Kristian Bezuidenhout first gained international recognition at the age of 21, after winning the prestigious first prize as well as the audience prize in the Bruges Fortepiano Competition. He has fully explored early keyboards, studying harpsichord with Arthur Haas, fortepiano with Malcolm Bilson and continuo playing and performance practice with Paul O’Dette. Bezuidenhout is a frequent guest artist with the Freiburger Barockorchester, the Orchestre des Champs-Élysées, The Orchestra of the 18th Century, Les Arts Florissants, Concerto Köln and The Chamber Orchestra of Europe, in many instances assuming the role of guest director.

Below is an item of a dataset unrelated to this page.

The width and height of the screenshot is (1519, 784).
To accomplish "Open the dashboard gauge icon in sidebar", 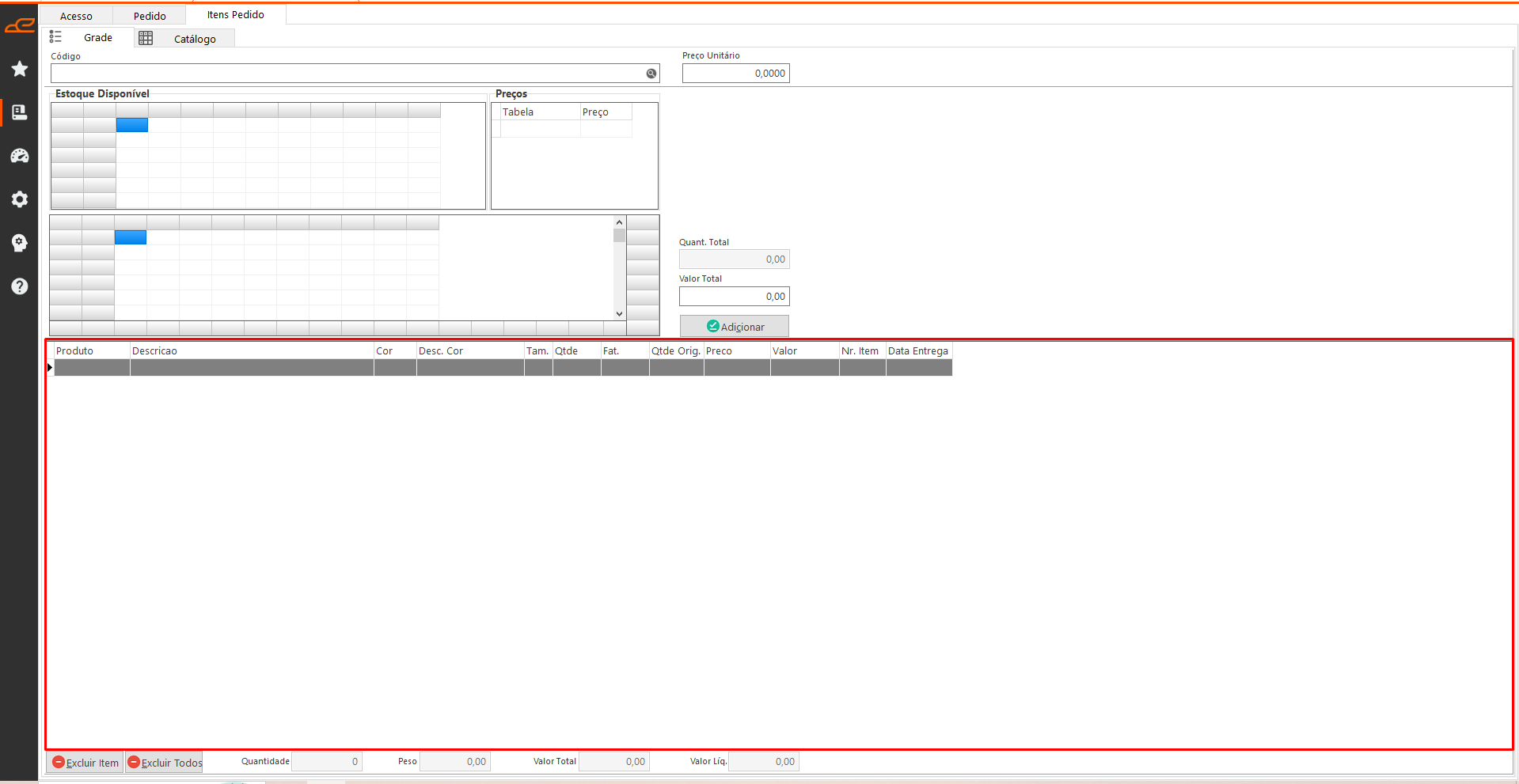I will (x=20, y=156).
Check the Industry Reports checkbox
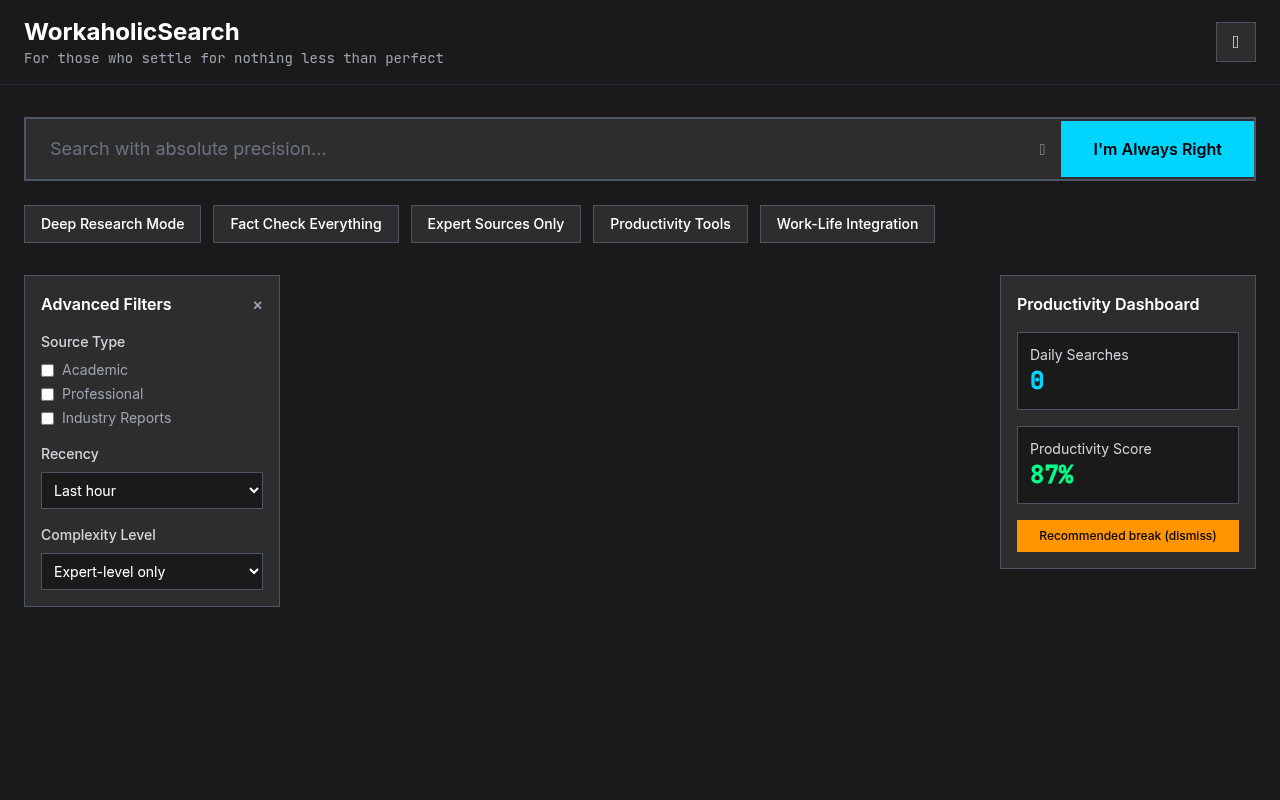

Bezuidenhout now divides his time between concerto, recital and chamber-music engagements, appearing in the early-music festivals of Barcelona, Boston, Bruges, Innsbruck, St. Petersburg, Venice and Utrecht, as well as the Saintes Festival, La Roque d’Anthéron, the Chopin Festival Warsaw, the Tanglewood Festival and Mostly Mozart Lincoln Center, and at many of the world’s most important concert halls including those of Amsterdam, Berlin, Cologne, London, Vienna, Tokyo, Paris, Boston and New York.

He is a guest professor at the Schola Cantorum (Basel) and the Eastman School of Music (Rochester, Ney York); in 2007 he was awarded the Erwin Bodky Prize and the Deutschlandfunk Förderpreis. Kristian Bezuidenhout is Artistic Advisor for the Constellation Center, Cambridge, Massachusetts.

"There is verve and spirit in these performances, but only where the composer demands it...In both concertos the Freiburg Baroque Orchestra brings out all that is new and innovative in these immature works. This is a 'must' if you love Mendelssohn and want to hear his early works given a polished, characterful performance" (Classic FM Magazine)

"Gottfried von der Goltz's solos are full of the swells we're accustomed to hearing in earlier music, rounded off with a hint of easy portamento, but his short-breathed phrasing and vigorous spiccato don't feel like concerto playing...Questions of style don't arise with Kristian Bezuidenhout, such is the weight of sonority he draws from this fortepiano (a modern copy of a Graf), his fine touch and taste...Do try to hear this." (Gramophone Magazine)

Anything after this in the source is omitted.